[Data excerpts]
BEGIN
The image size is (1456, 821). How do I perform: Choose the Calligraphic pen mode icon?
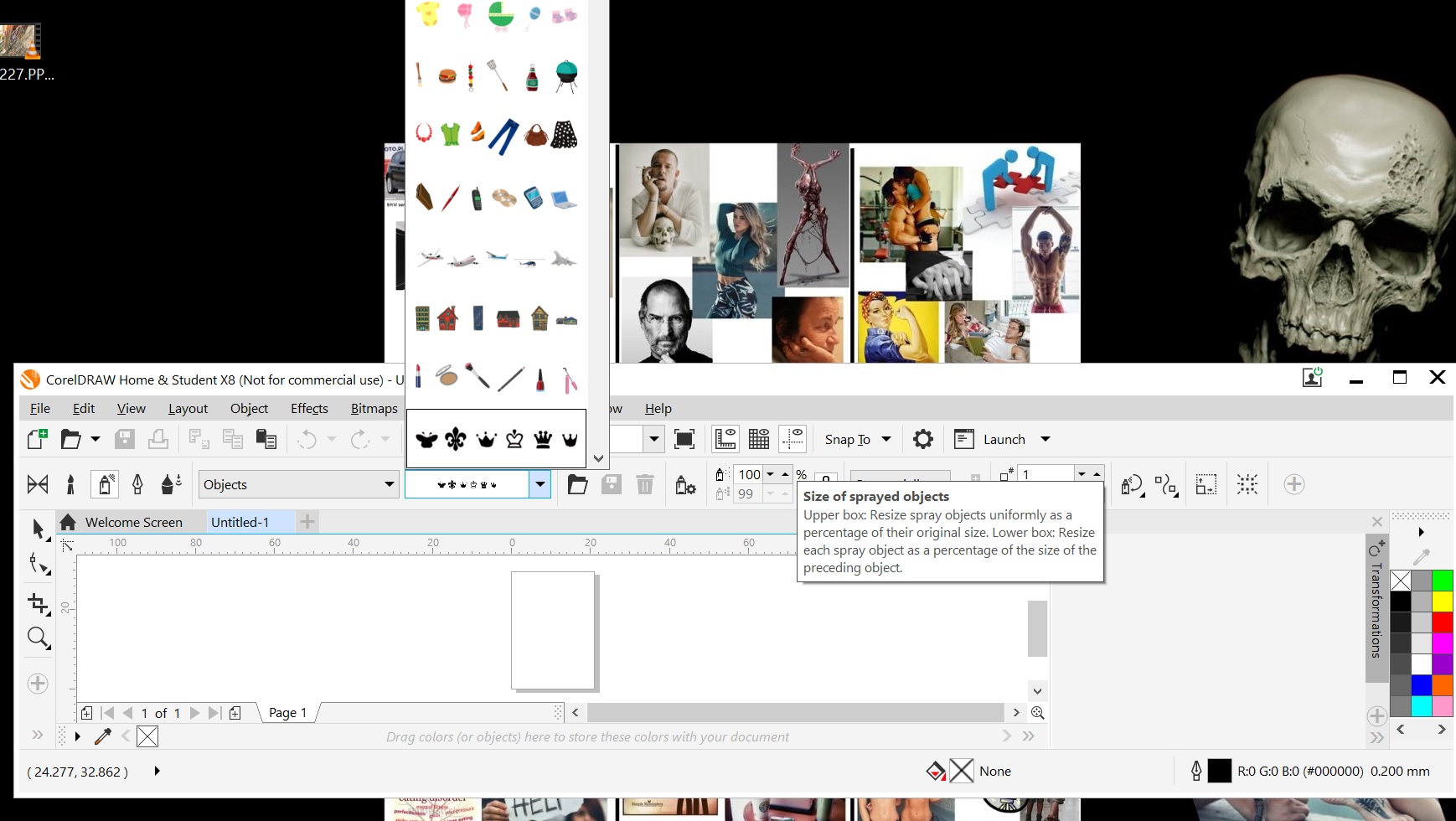pos(137,484)
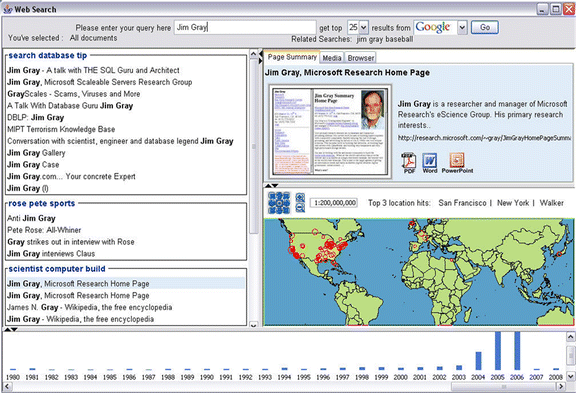Collapse the divider arrows above the map toolbar

click(x=271, y=185)
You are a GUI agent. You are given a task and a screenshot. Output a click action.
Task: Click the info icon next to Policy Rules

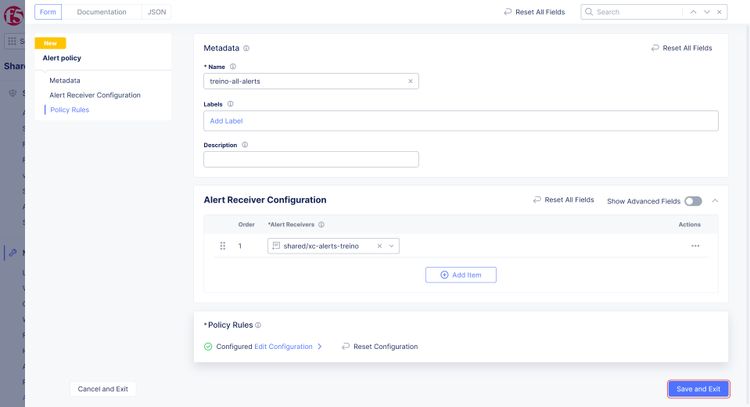pos(258,325)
END
About this task: Quote the records above exactly, leaving out any pictures.

Written solution:
The image size is (1456, 821). How do I perform: Choose the Calligraphic pen mode icon?
pos(137,484)
Collapse the divider arrows above the map toolbar

click(x=271, y=185)
You are a GUI agent. You are given a task and a screenshot. Output a click action.
Task: Click the info icon next to Policy Rules

pos(258,325)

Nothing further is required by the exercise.